[Collected data]
---+---

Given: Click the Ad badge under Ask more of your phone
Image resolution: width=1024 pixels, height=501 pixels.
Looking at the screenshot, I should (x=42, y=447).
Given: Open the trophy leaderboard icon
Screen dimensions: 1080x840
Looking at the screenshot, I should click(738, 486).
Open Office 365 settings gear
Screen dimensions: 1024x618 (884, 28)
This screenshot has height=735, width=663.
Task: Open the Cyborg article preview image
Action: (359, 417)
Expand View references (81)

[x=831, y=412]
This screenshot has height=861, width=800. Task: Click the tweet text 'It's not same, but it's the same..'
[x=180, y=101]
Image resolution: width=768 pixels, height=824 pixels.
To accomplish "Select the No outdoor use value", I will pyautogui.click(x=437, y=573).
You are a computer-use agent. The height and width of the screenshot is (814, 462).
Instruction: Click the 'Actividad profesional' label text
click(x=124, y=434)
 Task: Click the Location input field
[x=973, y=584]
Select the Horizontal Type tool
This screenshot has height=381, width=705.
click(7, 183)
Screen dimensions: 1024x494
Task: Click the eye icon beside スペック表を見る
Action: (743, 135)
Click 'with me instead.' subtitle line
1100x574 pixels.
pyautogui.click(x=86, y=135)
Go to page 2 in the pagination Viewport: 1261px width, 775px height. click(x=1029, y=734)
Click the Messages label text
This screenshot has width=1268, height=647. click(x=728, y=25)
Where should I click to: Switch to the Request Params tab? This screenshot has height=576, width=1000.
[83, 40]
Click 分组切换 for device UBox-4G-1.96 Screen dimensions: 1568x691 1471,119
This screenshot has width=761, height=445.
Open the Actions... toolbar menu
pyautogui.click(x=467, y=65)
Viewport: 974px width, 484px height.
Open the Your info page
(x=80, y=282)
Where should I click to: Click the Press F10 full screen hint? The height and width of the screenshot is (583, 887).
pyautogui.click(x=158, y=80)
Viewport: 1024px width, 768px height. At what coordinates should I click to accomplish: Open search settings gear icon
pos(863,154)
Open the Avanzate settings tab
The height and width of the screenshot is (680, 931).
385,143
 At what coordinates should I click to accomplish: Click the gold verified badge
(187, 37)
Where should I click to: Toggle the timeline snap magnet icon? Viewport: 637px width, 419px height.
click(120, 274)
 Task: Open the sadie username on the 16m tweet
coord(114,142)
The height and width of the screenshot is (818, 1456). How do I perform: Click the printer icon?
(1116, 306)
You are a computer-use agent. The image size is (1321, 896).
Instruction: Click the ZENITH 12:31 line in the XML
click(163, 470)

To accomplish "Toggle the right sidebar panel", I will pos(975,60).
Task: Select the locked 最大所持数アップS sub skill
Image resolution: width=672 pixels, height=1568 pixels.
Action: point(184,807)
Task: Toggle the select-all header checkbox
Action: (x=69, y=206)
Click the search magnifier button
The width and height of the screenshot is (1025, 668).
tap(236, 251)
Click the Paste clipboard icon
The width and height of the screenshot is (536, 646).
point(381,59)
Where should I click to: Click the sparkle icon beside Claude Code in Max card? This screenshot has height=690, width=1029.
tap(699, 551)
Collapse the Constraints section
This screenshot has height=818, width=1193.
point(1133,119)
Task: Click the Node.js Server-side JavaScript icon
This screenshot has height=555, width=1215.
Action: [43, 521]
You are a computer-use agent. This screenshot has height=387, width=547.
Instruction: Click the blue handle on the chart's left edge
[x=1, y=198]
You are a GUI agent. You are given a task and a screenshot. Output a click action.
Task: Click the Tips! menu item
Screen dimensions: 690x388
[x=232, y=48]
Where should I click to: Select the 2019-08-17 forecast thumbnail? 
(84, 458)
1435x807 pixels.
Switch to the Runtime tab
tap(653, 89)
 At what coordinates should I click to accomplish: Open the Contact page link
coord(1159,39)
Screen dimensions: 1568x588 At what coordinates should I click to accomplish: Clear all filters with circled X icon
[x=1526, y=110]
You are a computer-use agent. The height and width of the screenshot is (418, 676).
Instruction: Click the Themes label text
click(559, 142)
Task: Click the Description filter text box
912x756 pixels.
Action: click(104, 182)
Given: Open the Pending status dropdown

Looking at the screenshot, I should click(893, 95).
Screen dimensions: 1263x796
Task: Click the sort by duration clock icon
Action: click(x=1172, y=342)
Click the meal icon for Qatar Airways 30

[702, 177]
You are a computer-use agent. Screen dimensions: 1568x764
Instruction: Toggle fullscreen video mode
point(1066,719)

---+---

Activity: Set the data down again in full, exactly as given.

Task output:
Given: Click the Ad badge under Ask more of your phone
Image resolution: width=1024 pixels, height=501 pixels.
Looking at the screenshot, I should (x=42, y=447).
Given: Open the trophy leaderboard icon
Screen dimensions: 1080x840
Looking at the screenshot, I should click(738, 486).
Open Office 365 settings gear
Screen dimensions: 1024x618 (884, 28)
This screenshot has height=735, width=663.
Task: Open the Cyborg article preview image
Action: (359, 417)
Expand View references (81)

[x=831, y=412]
This screenshot has height=861, width=800. Task: Click the tweet text 'It's not same, but it's the same..'
[x=180, y=101]
Image resolution: width=768 pixels, height=824 pixels.
To accomplish "Select the No outdoor use value", I will pyautogui.click(x=437, y=573).
You are a computer-use agent. The height and width of the screenshot is (814, 462).
Instruction: Click the 'Actividad profesional' label text
click(x=124, y=434)
 Task: Click the Location input field
[x=973, y=584]
Select the Horizontal Type tool
This screenshot has height=381, width=705.
click(7, 183)
Screen dimensions: 1024x494
Task: Click the eye icon beside スペック表を見る
Action: (743, 135)
Click 'with me instead.' subtitle line
1100x574 pixels.
pyautogui.click(x=86, y=135)
Go to page 2 in the pagination Viewport: 1261px width, 775px height. click(x=1029, y=734)
Click the Messages label text
This screenshot has width=1268, height=647. click(x=728, y=25)
Where should I click to: Switch to the Request Params tab? This screenshot has height=576, width=1000.
[83, 40]
Click 分组切换 for device UBox-4G-1.96 Screen dimensions: 1568x691 1471,119
This screenshot has width=761, height=445.
Open the Actions... toolbar menu
pyautogui.click(x=467, y=65)
Viewport: 974px width, 484px height.
Open the Your info page
(x=80, y=282)
Where should I click to: Click the Press F10 full screen hint? The height and width of the screenshot is (583, 887).
pyautogui.click(x=158, y=80)
Viewport: 1024px width, 768px height. At what coordinates should I click to accomplish: Open search settings gear icon
pos(863,154)
Open the Avanzate settings tab
The height and width of the screenshot is (680, 931).
385,143
 At what coordinates should I click to accomplish: Click the gold verified badge
(187, 37)
Where should I click to: Toggle the timeline snap magnet icon? Viewport: 637px width, 419px height.
click(120, 274)
 Task: Open the sadie username on the 16m tweet
coord(114,142)
The height and width of the screenshot is (818, 1456). How do I perform: Click the printer icon?
(1116, 306)
You are a computer-use agent. The image size is (1321, 896).
Instruction: Click the ZENITH 12:31 line in the XML
click(163, 470)

To accomplish "Toggle the right sidebar panel", I will pos(975,60).
Task: Select the locked 最大所持数アップS sub skill
Image resolution: width=672 pixels, height=1568 pixels.
Action: point(184,807)
Task: Toggle the select-all header checkbox
Action: (x=69, y=206)
Click the search magnifier button
The width and height of the screenshot is (1025, 668).
tap(236, 251)
Click the Paste clipboard icon
The width and height of the screenshot is (536, 646).
point(381,59)
Where should I click to: Click the sparkle icon beside Claude Code in Max card? This screenshot has height=690, width=1029.
tap(699, 551)
Collapse the Constraints section
This screenshot has height=818, width=1193.
point(1133,119)
Task: Click the Node.js Server-side JavaScript icon
This screenshot has height=555, width=1215.
Action: [43, 521]
You are a computer-use agent. This screenshot has height=387, width=547.
Instruction: Click the blue handle on the chart's left edge
[x=1, y=198]
You are a GUI agent. You are given a task and a screenshot. Output a click action.
Task: Click the Tips! menu item
Screen dimensions: 690x388
[x=232, y=48]
Where should I click to: Select the 2019-08-17 forecast thumbnail? 
(84, 458)
1435x807 pixels.
Switch to the Runtime tab
tap(653, 89)
 At what coordinates should I click to accomplish: Open the Contact page link
coord(1159,39)
Screen dimensions: 1568x588 At what coordinates should I click to accomplish: Clear all filters with circled X icon
[x=1526, y=110]
You are a computer-use agent. The height and width of the screenshot is (418, 676).
Instruction: Click the Themes label text
click(559, 142)
Task: Click the Description filter text box
912x756 pixels.
Action: click(104, 182)
Given: Open the Pending status dropdown

Looking at the screenshot, I should click(893, 95).
Screen dimensions: 1263x796
Task: Click the sort by duration clock icon
Action: click(x=1172, y=342)
Click the meal icon for Qatar Airways 30

[702, 177]
You are a computer-use agent. Screen dimensions: 1568x764
Instruction: Toggle fullscreen video mode
point(1066,719)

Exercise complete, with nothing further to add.